The conference as a whole attracted significant national press coverage, accomplishing the Mesa’s goal of promoting public dialogue about the Pacific Rim lawsuit and the need for a law that prohibits metallic mining in El Salvador.  The Mesa also announced plans to work with US-based lawyers to prepare an amicus curiae brief - a legal document allowing the Mesa to present arguments in the Pacific Rim lawsuit, as an affected third party.

During the conference, Mesa members and delegates of mining resistance movements throughout the region shared experiences, organizing strategies, and released a joint statement. There are striking similarities among the regional anti-mining struggles, and all representatives stressed the social conflict and environmental devastation linked to mining in their home countries. However, the regional discussion highlighted a significant advantage that the Salvadoran anti-mining movement has over its Mesoamerican counterparts – mining companies are not actively mining in El Salvador. It is much more difficult to fight the mining projects when the companies are fully established and in operation, according to representatives from Guatemala’s mining resistance.

A concrete representation of the regional coordination inspired by the international conference was the joint statement announced by the Mesa and its regional counterparts, which calls on the governments of Mesoamerica to take three steps:

“1) Approve laws that prohibit metallic mining, especially in El Salvador where these projects have yet to be permitted; and accelerate plans to close mines in the countries where mining extraction already exists.

2) Renounce Free Trade Agreements: repeal CAFTA-DR and NAFTA [North American Free Trade Agreement], do not sign the AdA [Agreement of Association between the European Union and Central America], and reject the trade agreement with Canada which would provide even more benefits to Canadian mining companies.

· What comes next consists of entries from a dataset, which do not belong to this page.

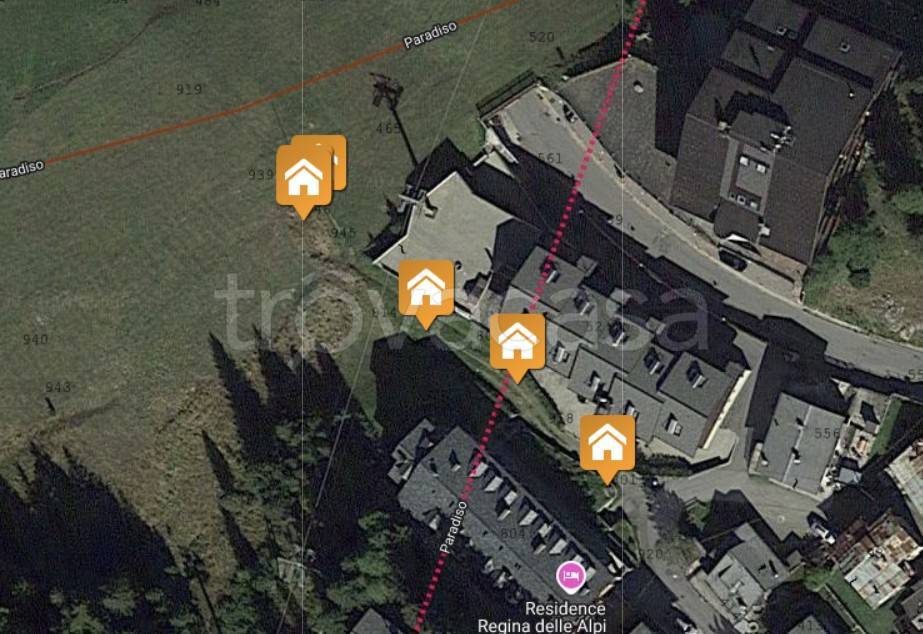Click parcel number 520
This screenshot has height=634, width=923.
pyautogui.click(x=542, y=37)
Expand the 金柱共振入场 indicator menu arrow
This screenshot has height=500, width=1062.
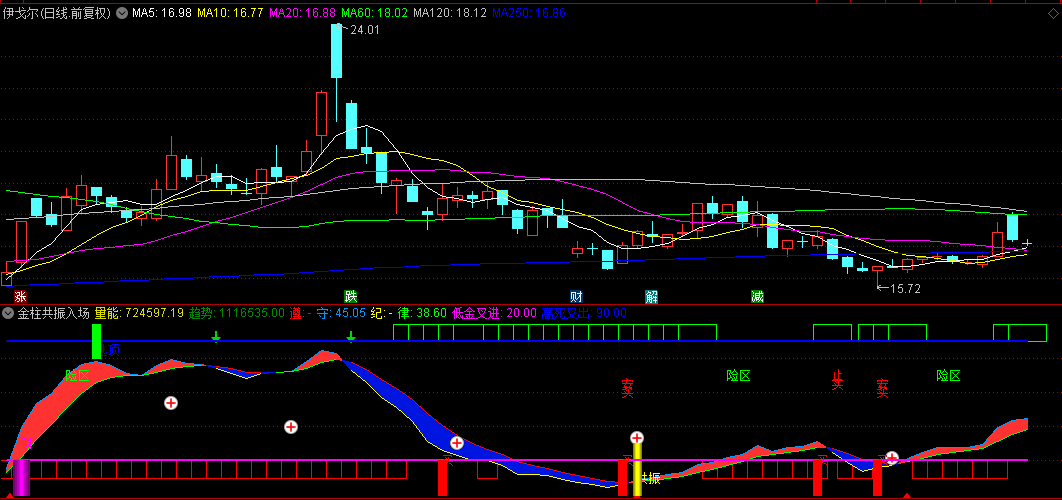8,313
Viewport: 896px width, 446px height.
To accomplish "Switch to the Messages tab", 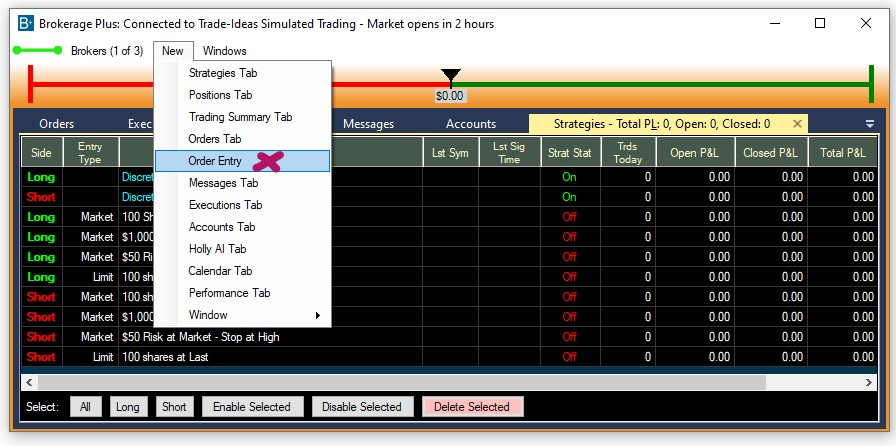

3) Convict the intellectual and material authors of death threats, assassination attempts, and assassinations of anti-mining activists in Mexico, Guatemala, El Salvador and all other countries affected by mining violence.”

 
El Salvador’s First Sexual Diversity Unit Created to Defend LGBT Community

On April 16th, the Social Inclusion Secretariat of the Presidency, headed by First Lady Vanda Pignato, announced plans to create a Sexual Diversity Unit during a meeting with El Salvador’s Alliance for Sexual Diversity – a coalition of organizations promoting the rights of and public education about the LGBT community in El Salvador.  The new Sexual Diversity Unit will be El Salvador’s first government office to confront the discrimination and exclusion of the LGBT community in Salvadoran society.  Ana Cisneros of the Alliance for Sexual Diversity hailed the announcement as “an historic moment for the LGBT community in El Salvador and throughout the world, as well as for society as a whole.  El Salvador is transforming.”